African languages remain heavily underrepresented in NLP, and building reliable language identification tools for them is still a major challenge. In this session, we explore how Python and FastText can be utilised to develop practical language detection systems for low-resource African languages, drawing insights from the MasakhaNER dataset on Huggingface, one of the most comprehensive open-source African language corpora.
The talk begins with an overview of the unique characteristics of African languages that affect NLP performance, including dialect diversity, orthographic variation, code-switching, and limited labelled resources. We then outline a clear workflow for preparing multilingual datasets, selecting features, and evaluating language identification models, with a focus on the realistic constraints faced in low-resource environments.

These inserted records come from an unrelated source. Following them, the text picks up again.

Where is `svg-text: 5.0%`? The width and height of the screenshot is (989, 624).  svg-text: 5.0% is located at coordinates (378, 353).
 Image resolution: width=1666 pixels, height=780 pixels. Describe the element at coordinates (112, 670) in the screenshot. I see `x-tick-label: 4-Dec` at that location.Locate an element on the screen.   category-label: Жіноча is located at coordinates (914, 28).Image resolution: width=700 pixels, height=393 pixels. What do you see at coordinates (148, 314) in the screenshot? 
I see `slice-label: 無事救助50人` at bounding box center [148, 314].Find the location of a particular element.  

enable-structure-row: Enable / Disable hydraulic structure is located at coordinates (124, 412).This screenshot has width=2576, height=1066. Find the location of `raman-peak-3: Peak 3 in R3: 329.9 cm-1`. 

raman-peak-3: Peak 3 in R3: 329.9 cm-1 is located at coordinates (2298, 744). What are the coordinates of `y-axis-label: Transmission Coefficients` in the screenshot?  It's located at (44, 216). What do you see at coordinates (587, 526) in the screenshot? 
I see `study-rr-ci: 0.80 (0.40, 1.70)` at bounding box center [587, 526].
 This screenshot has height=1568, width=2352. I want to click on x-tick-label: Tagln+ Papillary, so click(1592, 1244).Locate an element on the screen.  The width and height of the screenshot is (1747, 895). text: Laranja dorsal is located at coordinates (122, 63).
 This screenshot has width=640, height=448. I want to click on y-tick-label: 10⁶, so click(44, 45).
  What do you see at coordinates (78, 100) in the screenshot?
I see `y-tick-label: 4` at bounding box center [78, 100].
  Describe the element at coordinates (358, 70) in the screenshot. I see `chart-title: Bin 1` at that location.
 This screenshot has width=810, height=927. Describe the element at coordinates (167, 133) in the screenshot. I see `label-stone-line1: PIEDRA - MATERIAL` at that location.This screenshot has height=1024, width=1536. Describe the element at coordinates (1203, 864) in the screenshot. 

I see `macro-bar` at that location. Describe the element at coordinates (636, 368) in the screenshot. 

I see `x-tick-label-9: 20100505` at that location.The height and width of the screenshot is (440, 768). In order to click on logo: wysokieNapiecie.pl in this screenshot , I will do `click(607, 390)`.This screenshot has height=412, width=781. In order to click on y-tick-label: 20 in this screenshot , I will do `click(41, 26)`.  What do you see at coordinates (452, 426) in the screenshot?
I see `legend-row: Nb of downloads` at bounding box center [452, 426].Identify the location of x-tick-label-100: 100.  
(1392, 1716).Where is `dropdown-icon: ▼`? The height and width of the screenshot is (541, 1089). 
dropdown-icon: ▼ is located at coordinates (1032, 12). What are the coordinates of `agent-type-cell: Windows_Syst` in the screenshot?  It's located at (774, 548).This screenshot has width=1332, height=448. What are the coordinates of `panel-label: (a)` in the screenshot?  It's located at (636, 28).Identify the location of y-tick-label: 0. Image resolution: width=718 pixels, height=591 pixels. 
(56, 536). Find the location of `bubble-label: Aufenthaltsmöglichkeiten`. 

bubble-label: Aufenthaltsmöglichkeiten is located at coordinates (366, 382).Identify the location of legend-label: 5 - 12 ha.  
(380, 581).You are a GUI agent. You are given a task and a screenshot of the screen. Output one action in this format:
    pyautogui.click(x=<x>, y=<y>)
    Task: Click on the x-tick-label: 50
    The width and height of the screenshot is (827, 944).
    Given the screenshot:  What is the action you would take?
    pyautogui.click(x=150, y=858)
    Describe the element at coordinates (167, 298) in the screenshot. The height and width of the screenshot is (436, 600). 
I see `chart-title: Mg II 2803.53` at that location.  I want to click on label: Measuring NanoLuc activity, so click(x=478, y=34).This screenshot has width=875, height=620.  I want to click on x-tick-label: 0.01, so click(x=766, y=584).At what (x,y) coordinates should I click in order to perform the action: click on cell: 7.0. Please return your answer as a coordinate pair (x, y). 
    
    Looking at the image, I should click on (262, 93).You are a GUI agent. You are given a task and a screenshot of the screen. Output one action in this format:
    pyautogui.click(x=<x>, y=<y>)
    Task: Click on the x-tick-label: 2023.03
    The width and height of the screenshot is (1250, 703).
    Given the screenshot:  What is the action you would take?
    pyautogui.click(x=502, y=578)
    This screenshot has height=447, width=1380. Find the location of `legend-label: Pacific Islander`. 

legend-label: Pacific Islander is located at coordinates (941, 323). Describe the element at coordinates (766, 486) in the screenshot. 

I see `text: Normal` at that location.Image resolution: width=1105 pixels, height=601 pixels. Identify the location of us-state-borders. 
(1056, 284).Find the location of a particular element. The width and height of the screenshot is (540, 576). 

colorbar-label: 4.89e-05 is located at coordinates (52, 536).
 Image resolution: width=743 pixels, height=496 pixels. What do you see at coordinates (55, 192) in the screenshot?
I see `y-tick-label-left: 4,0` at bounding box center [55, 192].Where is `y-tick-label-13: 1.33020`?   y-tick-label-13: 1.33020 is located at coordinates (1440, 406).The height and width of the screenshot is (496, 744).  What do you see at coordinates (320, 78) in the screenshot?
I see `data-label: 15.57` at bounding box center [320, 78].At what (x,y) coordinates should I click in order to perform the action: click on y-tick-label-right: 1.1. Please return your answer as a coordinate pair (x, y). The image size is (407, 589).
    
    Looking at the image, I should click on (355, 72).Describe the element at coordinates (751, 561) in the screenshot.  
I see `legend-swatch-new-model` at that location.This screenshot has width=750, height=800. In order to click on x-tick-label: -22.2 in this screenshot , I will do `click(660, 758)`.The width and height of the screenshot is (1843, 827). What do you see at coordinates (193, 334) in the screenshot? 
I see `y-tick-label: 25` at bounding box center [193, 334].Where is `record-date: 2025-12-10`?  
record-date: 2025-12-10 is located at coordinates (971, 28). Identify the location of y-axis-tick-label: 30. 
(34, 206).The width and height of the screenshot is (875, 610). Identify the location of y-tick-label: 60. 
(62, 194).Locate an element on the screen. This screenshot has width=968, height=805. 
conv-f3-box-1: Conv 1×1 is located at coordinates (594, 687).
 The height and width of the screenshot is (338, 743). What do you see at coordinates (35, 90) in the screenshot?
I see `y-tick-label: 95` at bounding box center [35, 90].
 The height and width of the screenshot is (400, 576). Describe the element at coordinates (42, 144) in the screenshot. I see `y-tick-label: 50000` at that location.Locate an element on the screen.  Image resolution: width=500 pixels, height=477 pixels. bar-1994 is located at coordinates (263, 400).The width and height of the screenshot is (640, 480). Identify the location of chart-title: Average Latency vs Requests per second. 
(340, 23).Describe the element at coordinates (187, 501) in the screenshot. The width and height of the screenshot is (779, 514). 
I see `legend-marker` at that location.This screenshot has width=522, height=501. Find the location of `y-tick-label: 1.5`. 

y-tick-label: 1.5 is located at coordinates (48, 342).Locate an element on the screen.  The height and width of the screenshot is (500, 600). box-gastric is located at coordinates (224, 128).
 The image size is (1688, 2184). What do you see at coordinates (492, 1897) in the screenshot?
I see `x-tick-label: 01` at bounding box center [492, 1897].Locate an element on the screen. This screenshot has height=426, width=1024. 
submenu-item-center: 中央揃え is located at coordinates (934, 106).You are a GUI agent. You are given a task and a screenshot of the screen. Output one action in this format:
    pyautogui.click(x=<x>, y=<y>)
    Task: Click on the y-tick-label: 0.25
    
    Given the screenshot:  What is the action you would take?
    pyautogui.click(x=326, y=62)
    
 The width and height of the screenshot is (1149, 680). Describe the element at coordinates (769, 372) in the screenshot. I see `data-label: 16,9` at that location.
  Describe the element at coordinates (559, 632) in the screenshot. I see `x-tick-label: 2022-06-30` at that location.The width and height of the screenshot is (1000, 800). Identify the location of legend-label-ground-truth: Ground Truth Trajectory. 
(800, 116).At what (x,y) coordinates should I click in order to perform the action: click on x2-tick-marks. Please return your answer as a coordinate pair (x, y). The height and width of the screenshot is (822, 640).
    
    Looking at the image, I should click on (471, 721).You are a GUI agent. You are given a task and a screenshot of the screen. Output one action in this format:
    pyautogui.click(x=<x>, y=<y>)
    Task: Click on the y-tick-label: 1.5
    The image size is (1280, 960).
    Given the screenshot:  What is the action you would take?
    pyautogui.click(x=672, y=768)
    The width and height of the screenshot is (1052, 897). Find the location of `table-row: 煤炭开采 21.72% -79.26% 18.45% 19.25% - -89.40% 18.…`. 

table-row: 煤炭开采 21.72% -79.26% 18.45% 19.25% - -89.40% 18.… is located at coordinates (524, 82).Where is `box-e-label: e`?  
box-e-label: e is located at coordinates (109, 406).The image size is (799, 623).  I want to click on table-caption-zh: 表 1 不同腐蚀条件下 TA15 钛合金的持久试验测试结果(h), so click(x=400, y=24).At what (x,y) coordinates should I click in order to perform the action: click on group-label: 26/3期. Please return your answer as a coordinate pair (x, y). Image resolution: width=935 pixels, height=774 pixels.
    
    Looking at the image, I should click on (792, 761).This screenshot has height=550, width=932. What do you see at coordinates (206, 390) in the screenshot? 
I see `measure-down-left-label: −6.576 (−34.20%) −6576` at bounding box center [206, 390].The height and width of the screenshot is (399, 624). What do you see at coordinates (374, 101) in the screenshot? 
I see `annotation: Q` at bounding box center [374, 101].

A central part of the talk compares FastText with other African NLP tools such as AfroXLMR, Masakhane Models, and spaCy’s limited-language pipelines. This comparison highlights key differences in language coverage, model size, task flexibility, and production readiness. Attendees will gain practical guidance on when FastText is sufficient, when transformer-based models offer clear advantages, and how to navigate trade-offs around accuracy, speed, and resource usage.
This session emphasizes conceptual clarity, reproducible steps, and real-world lessons from applying these tools to African language datasets. The audience will leave with a strong understanding of the challenges and opportunities in low-resource language identification, along with actionable strategies for designing more inclusive NLP systems.